The confusion matrix is a 2×2 table that cross-tabulates **actual** labels (rows) against **predicted** labels (columns):

|  | Predicted Negative | Predicted Positive |
|---|---|---|
| **Actual Negative** | True Negative (TN) | False Positive (FP) |
| **Actual Positive** | False Negative (FN) | True Positive (TP) |

- **True Positives (TP):** Correctly identified malignant tumors
- **True Negatives (TN):** Correctly identified benign tumors
- **False Positives (FP):** Benign tumors incorrectly flagged as malignant ("false alarms")
- **False Negatives (FN):** Malignant tumors missed by the model ("misses") ← *the dangerous ones*

In [None]:
# Compute and display the confusion matrix
cm = confusion_matrix(y_test, y_pred)
print("Confusion Matrix (raw counts):")
print(cm)
print()

# Extract the four components
tn, fp, fn, tp = cm.ravel()
print(f"True Negatives  (TN): {tn}  — Correctly identified benign")
print(f"False Positives (FP): {fp}  — Benign incorrectly flagged as malignant")
print(f"False Negatives (FN): {fn}  — Malignant MISSED by the model")
print(f"True Positives  (TP): {tp}  — Correctly identified malignant")

In [None]:
# Visualize with ConfusionMatrixDisplay
fig, axes = plt.subplots(1, 2, figsize=(12, 5))

# Raw counts
ConfusionMatrixDisplay.from_predictions(
    y_test, y_pred,
    display_labels=["Benign", "Malignant"],
    cmap="Blues", ax=axes[0]
)
axes[0].set_title("Confusion Matrix (Counts)")

# Normalized by true class (each row sums to 1)
ConfusionMatrixDisplay.from_predictions(
    y_test, y_pred,
    display_labels=["Benign", "Malignant"],
    normalize='true', cmap="Blues", ax=axes[1],
    values_format='.2%'
)
axes[1].set_title("Confusion Matrix (Normalized by Actual)")

plt.tight_layout()
plt.show()

---
## ✏️ Exercise 1: Confusion Matrix Interpretation

Use the confusion matrix from our breast cancer model above to answer these questions.

**Task 1:** Calculate the accuracy manually from TP, TN, FP, FN. Verify it matches `accuracy_score`.

In [None]:
# Write your code here

In [None]:
#@title Click to reveal solution.
accuracy_manual = (tp + tn) / (tp + tn + fp + fn)
print(f"Manual accuracy:  {accuracy_manual:.3f}")
print(f"sklearn accuracy: {accuracy_score(y_test, y_pred):.3f}")

**Task 2:** If this model were deployed as a cancer screening tool, which type of error (FP or FN) would be more dangerous?
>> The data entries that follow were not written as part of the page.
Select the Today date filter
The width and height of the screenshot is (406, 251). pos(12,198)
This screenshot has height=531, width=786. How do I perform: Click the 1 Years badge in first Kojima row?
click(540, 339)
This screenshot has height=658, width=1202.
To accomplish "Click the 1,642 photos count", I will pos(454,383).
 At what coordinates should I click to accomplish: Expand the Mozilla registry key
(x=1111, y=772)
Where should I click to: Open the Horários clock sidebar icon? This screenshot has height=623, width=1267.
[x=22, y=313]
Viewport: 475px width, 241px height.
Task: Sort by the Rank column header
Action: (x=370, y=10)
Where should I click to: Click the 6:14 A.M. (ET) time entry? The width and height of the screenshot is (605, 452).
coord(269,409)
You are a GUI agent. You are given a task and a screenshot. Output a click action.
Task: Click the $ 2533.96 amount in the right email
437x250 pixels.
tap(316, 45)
Calculate the **false negative rate** (FN / total actual positives).

In [None]:
# Write your code here

In [None]:
#@title Click to reveal solution.
fnr = fn / (fn + tp)
fpr_val = fp / (fp + tn)
print(f"False Negative Rate: {fnr:.3f} ({fnr:.1%} of malignant tumors missed)")
print(f"False Positive Rate: {fpr_val:.3f} ({fpr_val:.1%} of benign flagged)")
print()
print("In cancer screening, FN is far more dangerous — a missed malignant tumor")
print("could mean delayed treatment. FP just means an extra biopsy (inconvenient, but safe).")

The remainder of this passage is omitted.